Key Responsibilities
Market & Opportunity Sizing
Pricing & Promotions
Country Performance & Trading
Web & Contact Center Analytics
Forecasting & Inventory
Launch & GTM Readiness
Stakeholder Management & Governance
Required Qualifications & Experience
Bachelor’s degree in Business, Economics, Data/Analytics, or related field (Master’s preferred).
3–5+ years in commercial/retail analytics within consumer electronics, telco, or eCommerce.
Proven experience with pricing, promotions, market sizing, and country performance in multi‑country launches.

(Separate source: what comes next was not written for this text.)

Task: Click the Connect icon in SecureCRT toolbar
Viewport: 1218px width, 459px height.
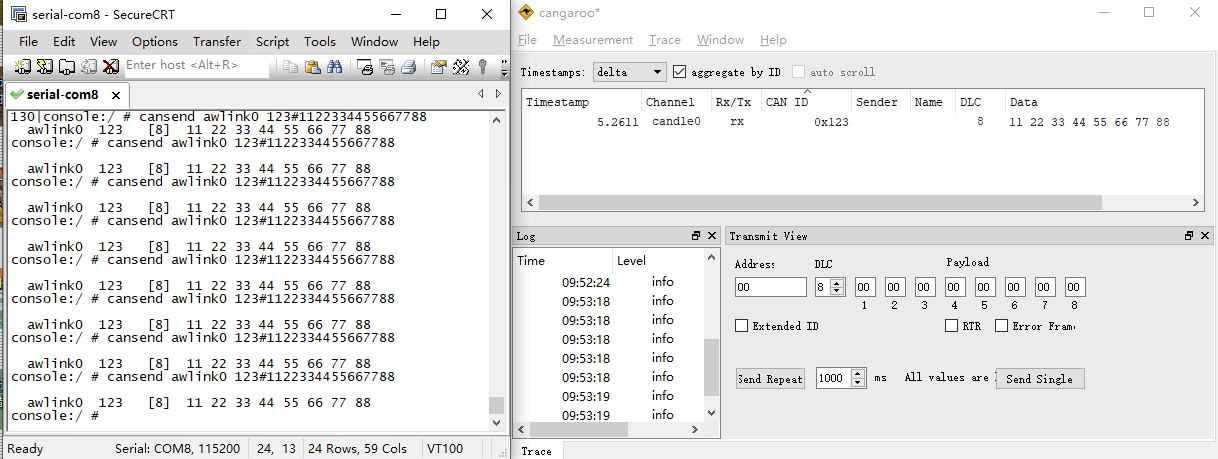Action: 22,67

Hands-on with web analytics (e.g., GA4/Adobe), funnel optimization, and contact center metrics.
Strong financial acumen (margin math, elasticity, LTV/CAC, cohort analysis).
Technical Skills
BI & Data: Power BI/Tableau, Excel (advanced), SQL (nice to have), Python/R (preferred for modeling).
Web Analytics: GA4/Adobe Analytics, tag management, A/B testing tools (Optimizely/VWO).

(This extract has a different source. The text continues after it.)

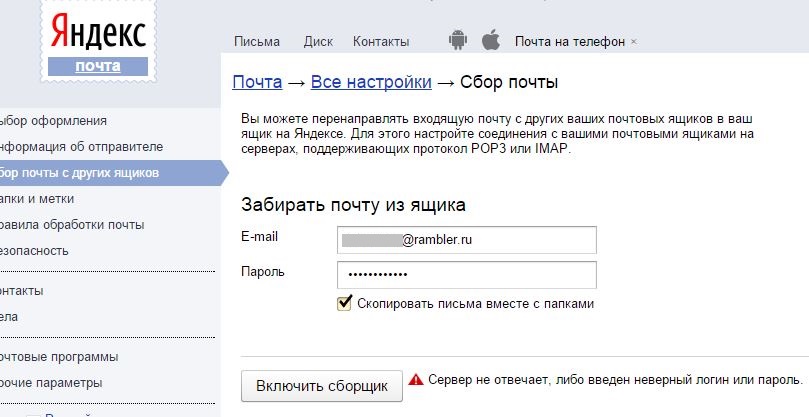Open the Контакты tab
809x417 pixels.
point(381,42)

Pricing Tools: Competitive price monitoring solutions, internal pricing engines.
CRM/CC Platforms: Salesforce (Sales/Service), Genesys/NICE or similar (contact center).
Collaboration: PowerPoint/Slides for exec storytelling; Confluence/SharePoint for documentation.
Core Competencies
Analytical clarity: Simplifies complex data into crisp, commercial recommendations.
Bias to action: Moves fast, tests assumptions, iterates based on evidence.
Stakeholder influence: Comfortable challenging and aligning cross‑functional teams.
Detail orientation: High data quality standards; disciplined in definitions and controls.
Customer empathy: Understands buyer journeys in both web and assisted sales contexts.
Key Performance Indicators (KPIs)
Revenue & GM vs. plan by country/segment/channel.
Conversion Rate, AOV, ASP, and promo ROI (incremental lift vs. baseline).
Price Index & Competitiveness vs. key retailers/OEM peers.
Forecast Accuracy (MAPE) and inventory health (weeks of cover, aged stock).
Contact Center: conversion, AHT, sales adherence, offer adoption.
Time to Insight and adoption of dashboards/playbooks by stakeholders.
What Success Looks Like (First 90 Days)
Establish data pipelines, definitions, and baseline dashboards for web and contact centre.
Deliver a country-by-country sizing and competitive pricing framework for launch SKUs.
Run at least two pricing/promotional tests with measured impact and clear next steps.
Set the weekly trading rhythm and produce executive-ready performance packs.